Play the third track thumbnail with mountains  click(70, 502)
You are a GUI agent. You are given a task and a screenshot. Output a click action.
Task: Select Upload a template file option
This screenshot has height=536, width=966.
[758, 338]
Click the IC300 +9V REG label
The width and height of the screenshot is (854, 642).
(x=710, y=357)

* * *

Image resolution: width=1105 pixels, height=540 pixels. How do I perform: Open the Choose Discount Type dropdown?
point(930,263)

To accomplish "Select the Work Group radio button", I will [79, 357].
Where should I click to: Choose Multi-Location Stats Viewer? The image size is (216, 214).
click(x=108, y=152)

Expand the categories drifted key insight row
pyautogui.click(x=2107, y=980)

==

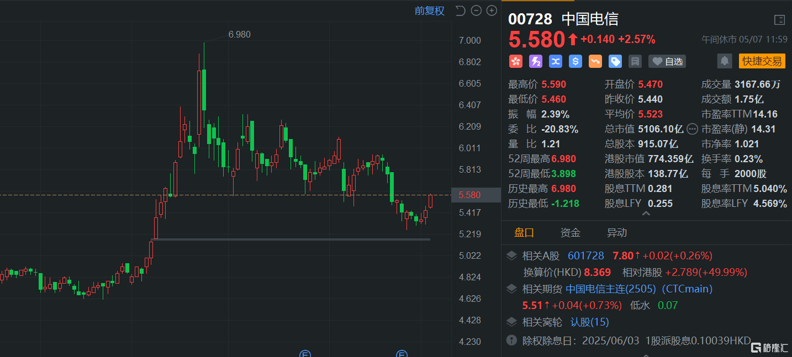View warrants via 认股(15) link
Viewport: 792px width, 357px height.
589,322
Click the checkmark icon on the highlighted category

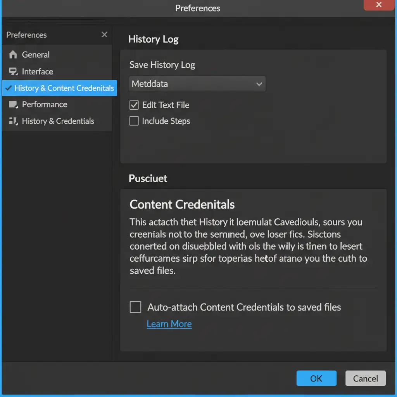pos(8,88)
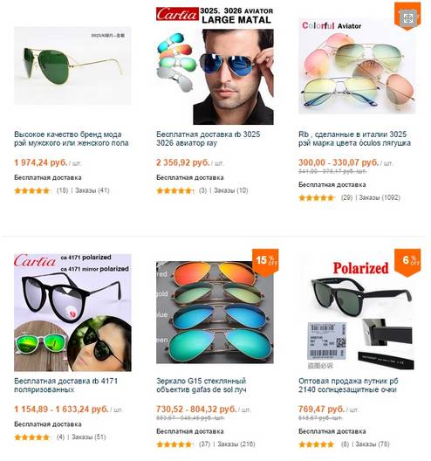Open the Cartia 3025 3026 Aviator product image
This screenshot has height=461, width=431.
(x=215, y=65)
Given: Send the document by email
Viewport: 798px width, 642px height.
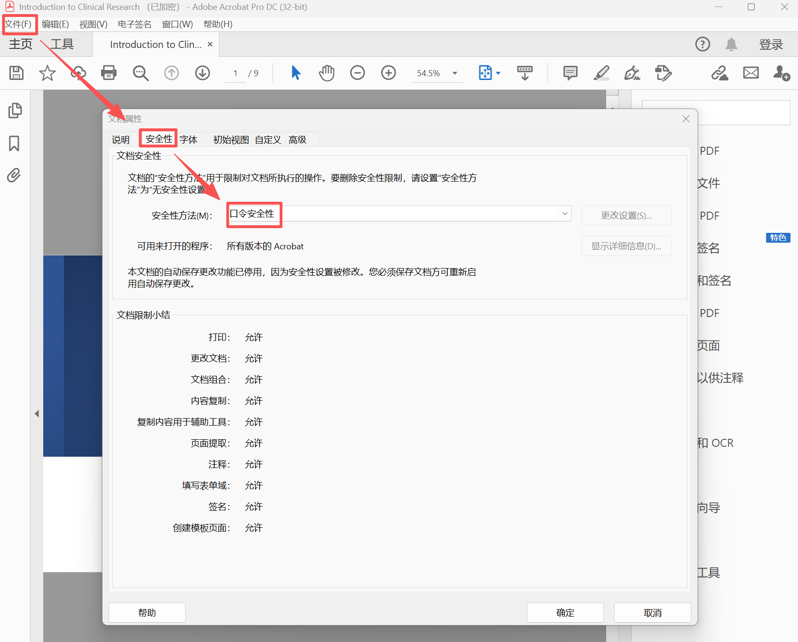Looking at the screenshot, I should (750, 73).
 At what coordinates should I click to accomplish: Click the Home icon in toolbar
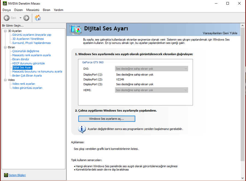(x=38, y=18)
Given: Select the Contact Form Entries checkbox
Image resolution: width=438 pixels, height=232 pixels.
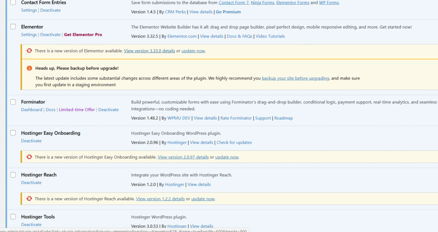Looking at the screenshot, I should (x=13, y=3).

Short task
Give the records as a JSON list of strings, one string per line with blank lines dropped, starting with the line that contains "Given: Select the" and going on through the line that contains "Looking at the screenshot, I should (x=13, y=3).". Leave the pictures out of the answer.

Final result
[
  "Given: Select the Contact Form Entries checkbox",
  "Image resolution: width=438 pixels, height=232 pixels.",
  "Looking at the screenshot, I should (x=13, y=3)."
]